• Exercise aim: Search the material below for the string "Viewport". Return every line that holds it.

• Records provided:

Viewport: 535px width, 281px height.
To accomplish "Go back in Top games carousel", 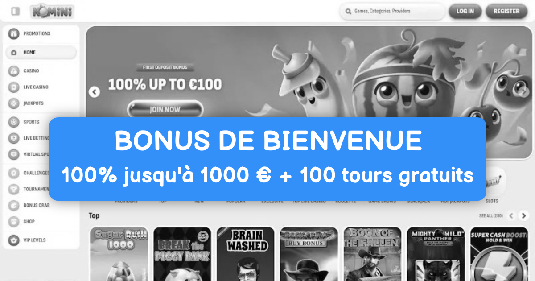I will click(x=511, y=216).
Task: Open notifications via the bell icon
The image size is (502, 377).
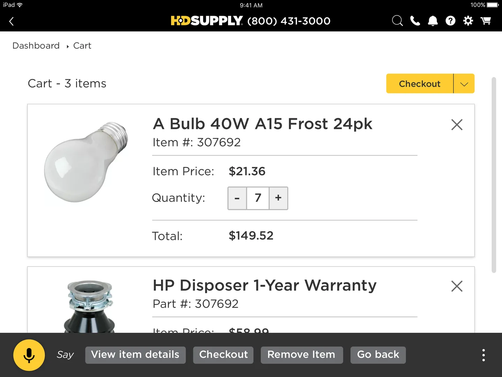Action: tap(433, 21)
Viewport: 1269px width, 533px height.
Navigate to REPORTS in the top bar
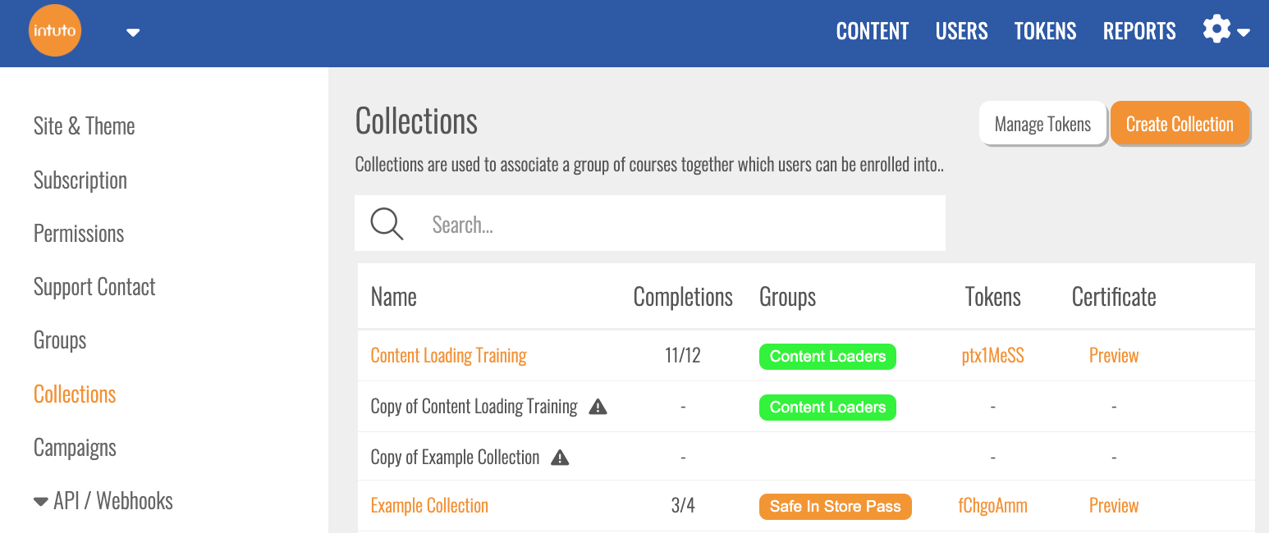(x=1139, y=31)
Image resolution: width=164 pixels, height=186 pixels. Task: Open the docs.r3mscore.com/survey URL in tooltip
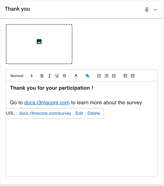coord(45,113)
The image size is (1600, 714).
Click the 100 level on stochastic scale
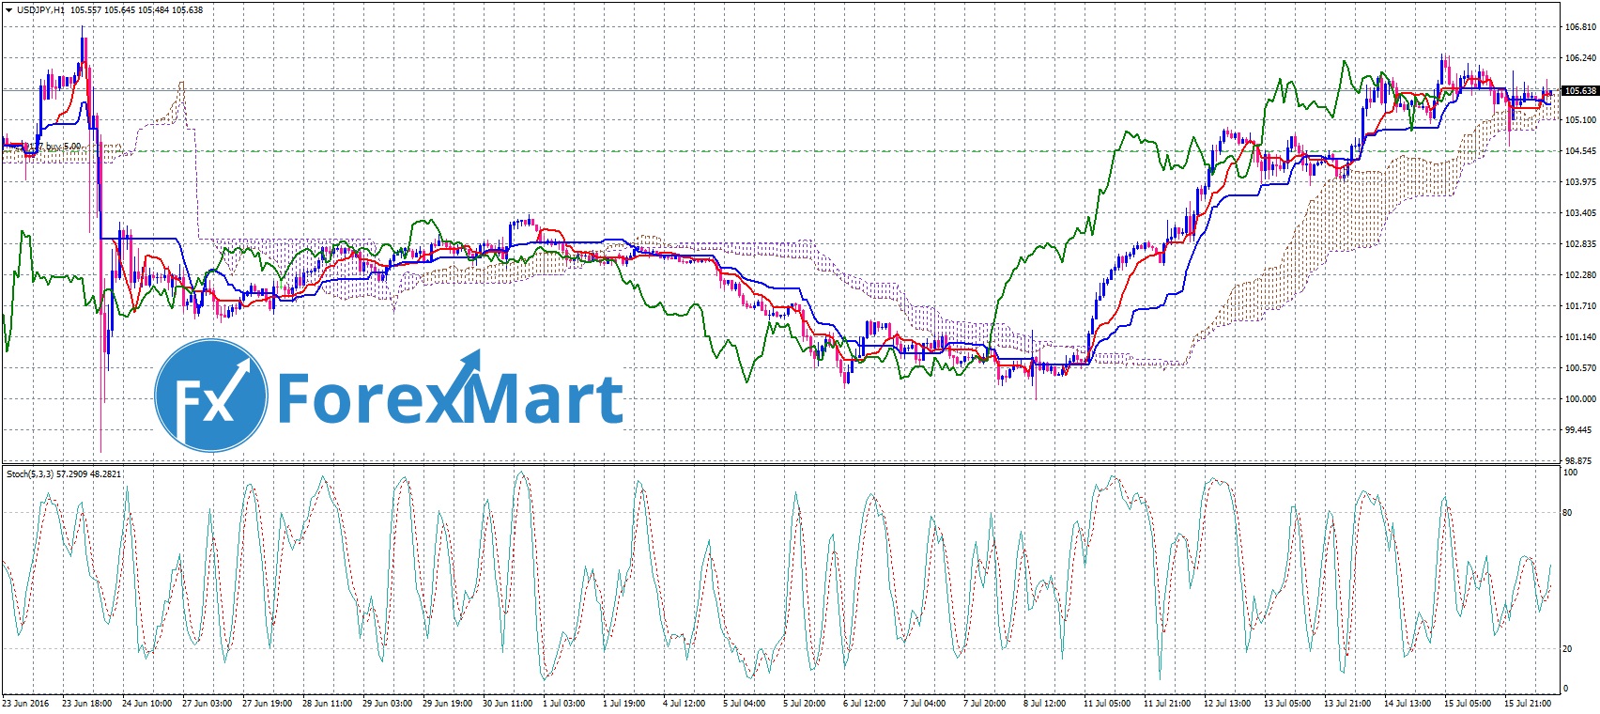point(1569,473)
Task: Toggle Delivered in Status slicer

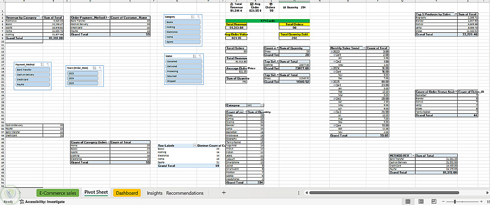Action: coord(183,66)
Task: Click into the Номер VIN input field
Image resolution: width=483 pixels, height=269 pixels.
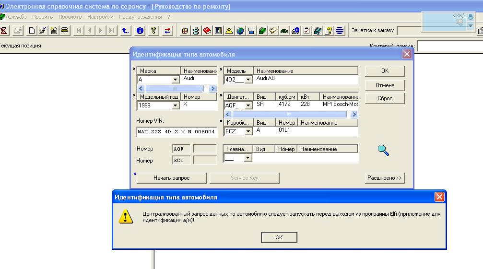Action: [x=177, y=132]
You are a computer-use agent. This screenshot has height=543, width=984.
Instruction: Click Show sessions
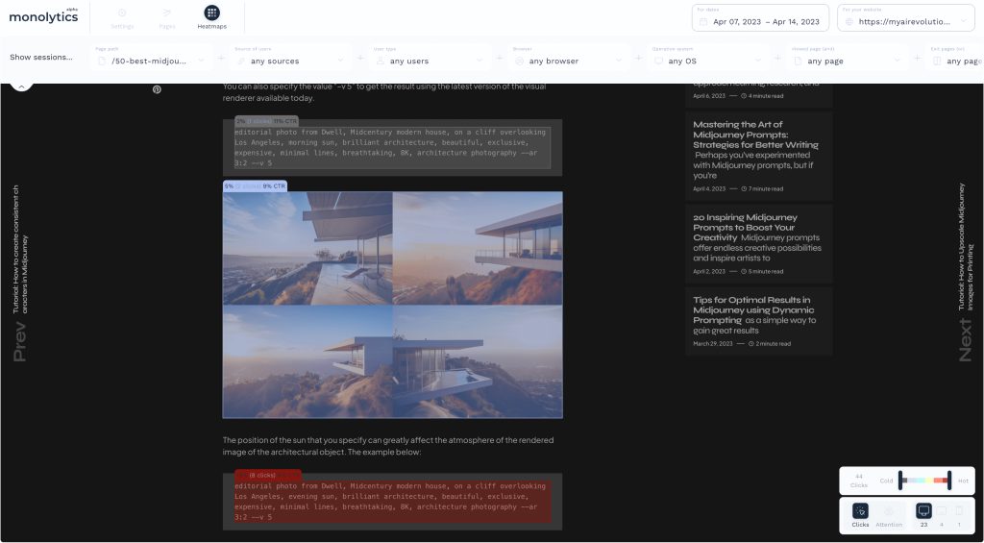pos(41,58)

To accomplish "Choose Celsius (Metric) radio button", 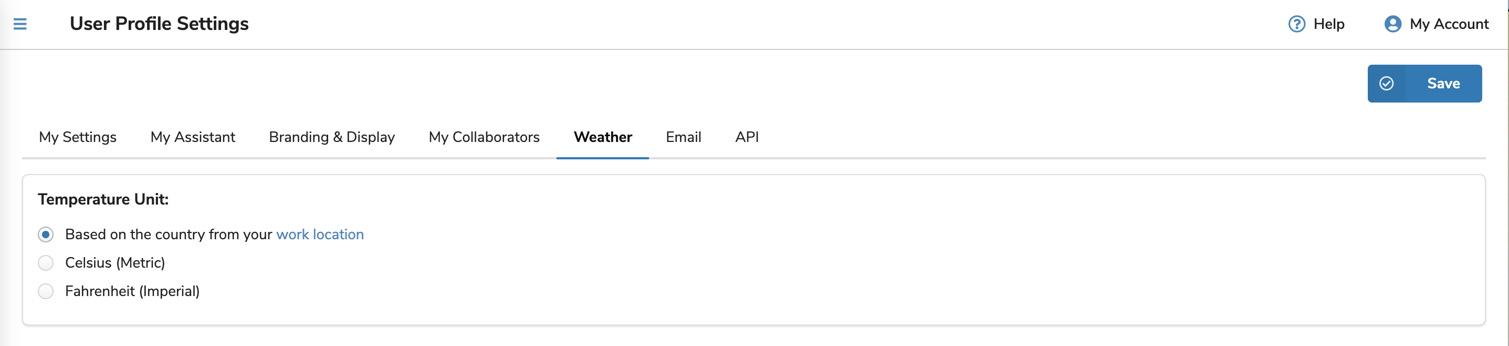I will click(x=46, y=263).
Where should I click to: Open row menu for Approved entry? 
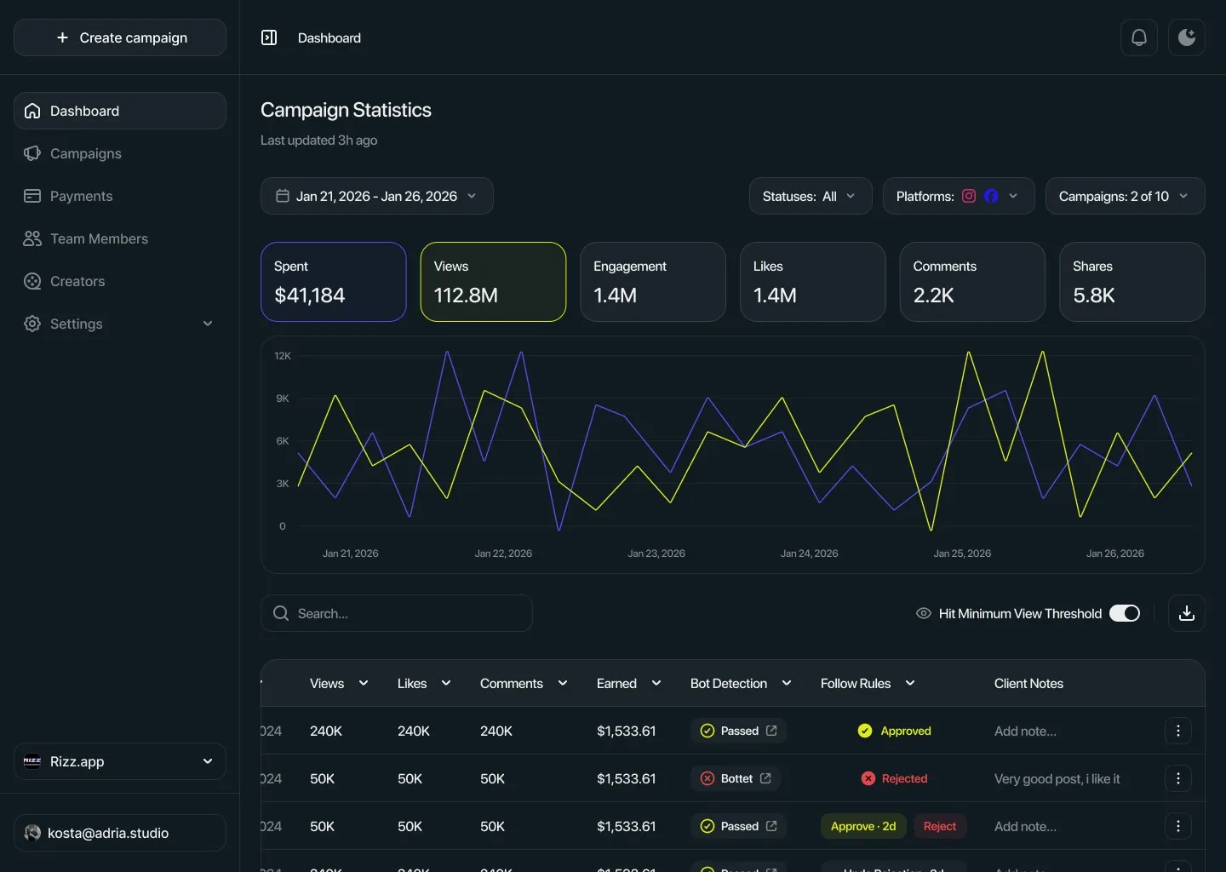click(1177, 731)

• Response area:
Viewport: 535px width, 281px height.
Viewport: 1269px width, 533px height.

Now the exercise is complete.